# Syntax preprocessing

This tutorial describes the tools that are needed to convert the morphologically analysed Estonian text into the format in which it can be parsed with **VISL-CG3 parser**. VISL CG3 is a rule-based syntactic parser that has thousands of Estonian-specific handcrafted rules for tagging syntactic functions and dependencies. However, the parser needs a little more information than is given out by the standard morphological analyser (e.g. pronoun types, verb subcategorization, etc.), and its input needs to be in a different format. Therefore, several taggers, rewriters, and an exporter that are described in the rest of the tutorial are needed.

## Syntax preprocessing taggers and rewriters


|tagger|rewriters|source attributes|target attributes|values|
|------|---------|-----------------|-----------------|------|
|&nbsp;| PunctuatinonTypeRewriter | partofspeech, root|punctuation_type|```None```, 'Fst', 'Com', 'Col', ... |
|&nbsp;| MorphToSyntaxMorphRewriter|partofspeech, form|partofspeech, form||
|PronounTypeTagger|PronounTypeRewriter|root, ending, clitic, partofspeech|pronoun_type| ```None```, ('det',), ('pers ps3',), ('pos', 'det', 'refl'), ... |
|&nbsp;|RemoveDuplicateAnalysesRewriter|root, ending, clitic, partofspeech, form|&nbsp;|&nbsp;|
|&nbsp;|RemoveAdpositionAnalysesRewriter|partofspeech, form|&nbsp;|&nbsp;|
|&nbsp;|LetterCaseRewriter|word_text|cap|```None```, 'cap'|
|FiniteFormTagger|MorphToSyntaxMorphRewriter, FiniteFormRewriter|partofspeech, form|fin|```None```, ```True```, ```False```|
|VerbExtensionSuffixTagger|VerbExtensionSuffixRewriter|root|verb_extension_suffix|```None```,'tud','nud','mine','nu','tu','v','tav','mata','ja'|
|SubcatTagger|MorphToSyntaxMorphRewriter, SubcatRewriter|root, partofspeech, form|subcat|```None```, 'Intr', 'Part', 'gen', ...|
|MorphExtendedTagger|PunctuatinonTypeRewriter, MorphToSyntaxMorphRewriter, PronounTypeRewriter, RemoveDuplicateAnalysesRewriter, RemoveAdpositionAnalysesRewriter, LetterCaseRewriter, FiniteFormRewriter, VerbExtensionSuffixRewriter, SubcatRewriter|root, ending, clitic, partofspeech, form|partofspeech, form, punctuation_type, pronoun_type, cap, fin, verb_extension_suffix, subcat ||

In [1]:
from estnltk import Text
from estnltk.core import abs_path

## PronounTypeRetagger

Create an instance of `PronounTypeRetagger`.

In [2]:
# NBVAL_IGNORE_OUTPUT
from estnltk.taggers import PronounTypeRetagger

retagger = PronounTypeRetagger('morph_analysis')
retagger

name,output layer,output attributes,input layers
PronounTypeRetagger,morph_analysis,"('pronoun_type',)","('morph_analysis',)"

0,1
check_output_consistency,False
pronoun_types,"defaultdict(<class 'tuple'>, {'emb-kumb': ('det',), 'eikeegi': ('indef',), 'eimi ..., type: <class 'collections.defaultdict'>, length: 98"

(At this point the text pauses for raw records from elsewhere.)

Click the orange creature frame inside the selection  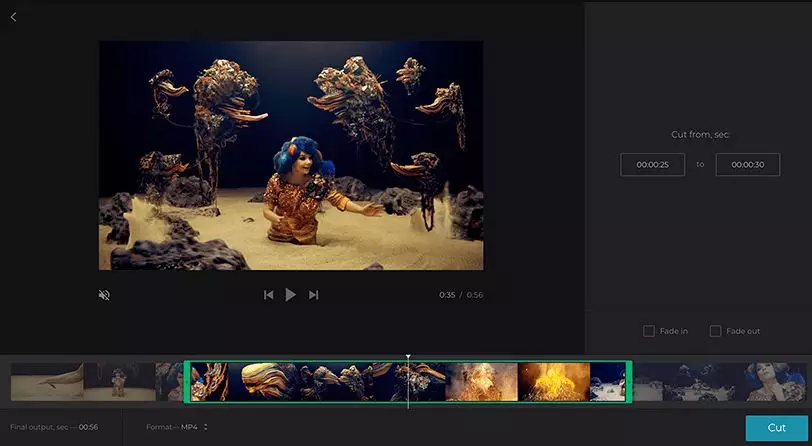coord(265,382)
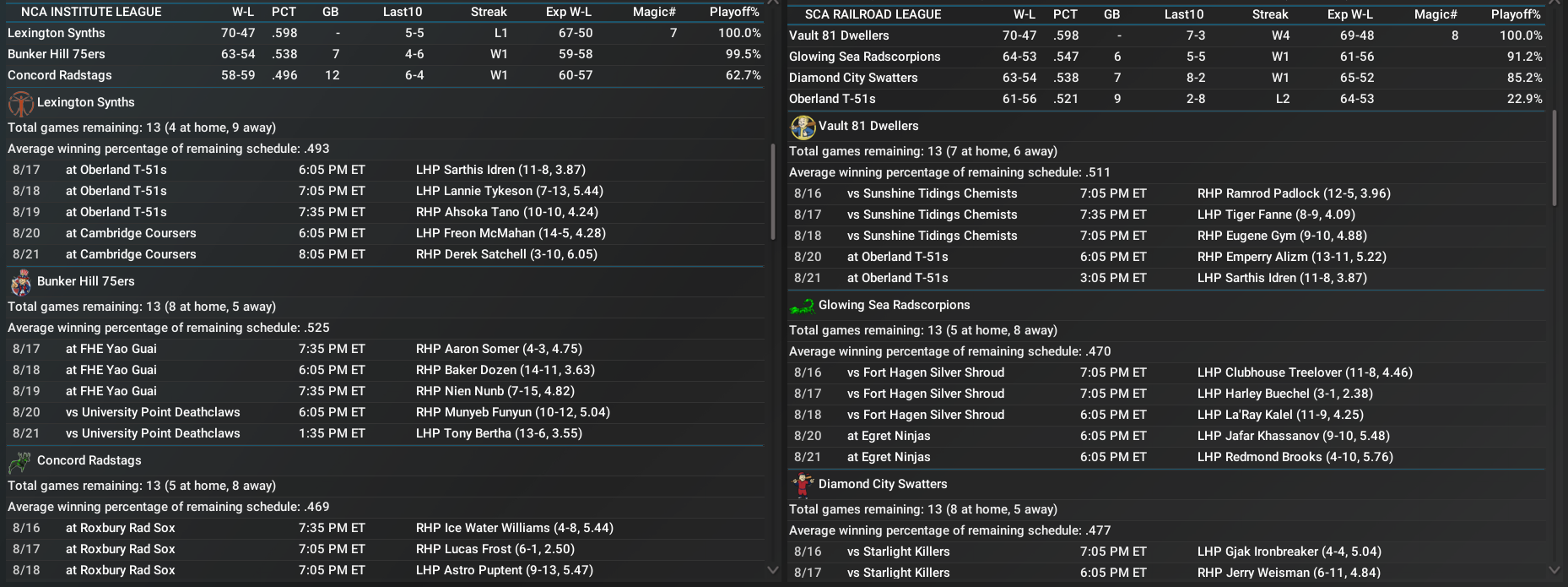Click the Concord Radstags team logo
Screen dimensions: 1568x587
pyautogui.click(x=20, y=461)
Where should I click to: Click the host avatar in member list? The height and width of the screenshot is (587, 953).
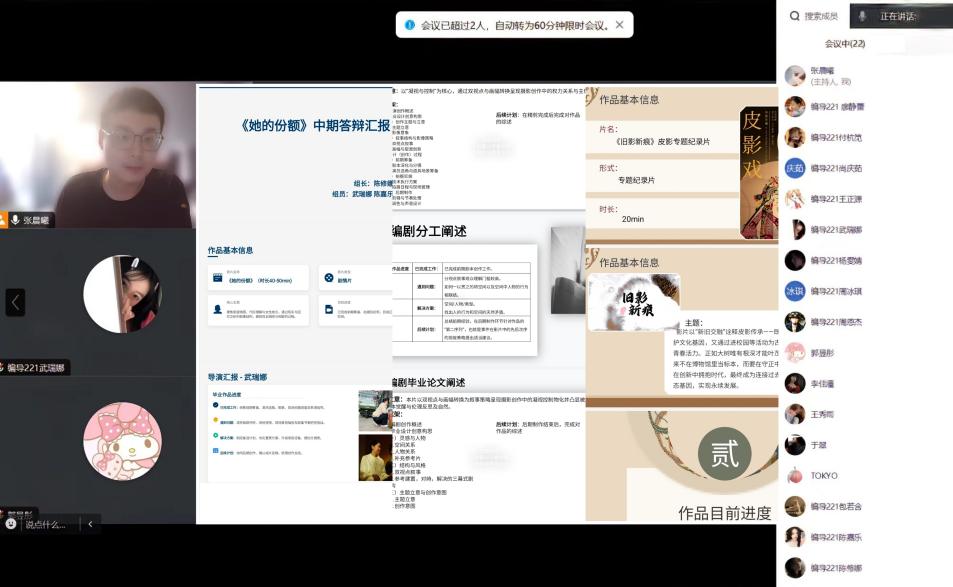[x=795, y=76]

Run retagger and observe that the `pronoun_type` attribute is added to the `morph_analysis` layer.

In [3]:
text = Text('Kumb, sina või mina?').tag_layer()

retagger.retag(text)
text.morph_analysis

layer name,attributes,parent,enveloping,ambiguous,span count
morph_analysis,"normalized_text, lemma, root, root_tokens, ending, clitic, form, partofspeech, pronoun_type",words,,True,6

text,normalized_text,lemma,root,root_tokens,ending,clitic,form,partofspeech,pronoun_type
Kumb,Kumb,kumb,kumb,['kumb'],0.0,,sg n,P,"('rel',)"
",",",",",",",","[',']",,,,Z,
sina,sina,sina,sina,['sina'],0.0,,sg n,P,"('ps2',)"
või,või,või,või,['või'],0.0,,,J,
mina,mina,mina,mina,['mina'],0.0,,sg n,S,
?,?,?,?,['?'],,,,Z,


## FiniteFormTagger

In [4]:
from estnltk.taggers import FiniteFormTagger

fsToSyntFulesFile = abs_path('taggers/syntax_preprocessing/rules_files/tmorftrtabel.txt')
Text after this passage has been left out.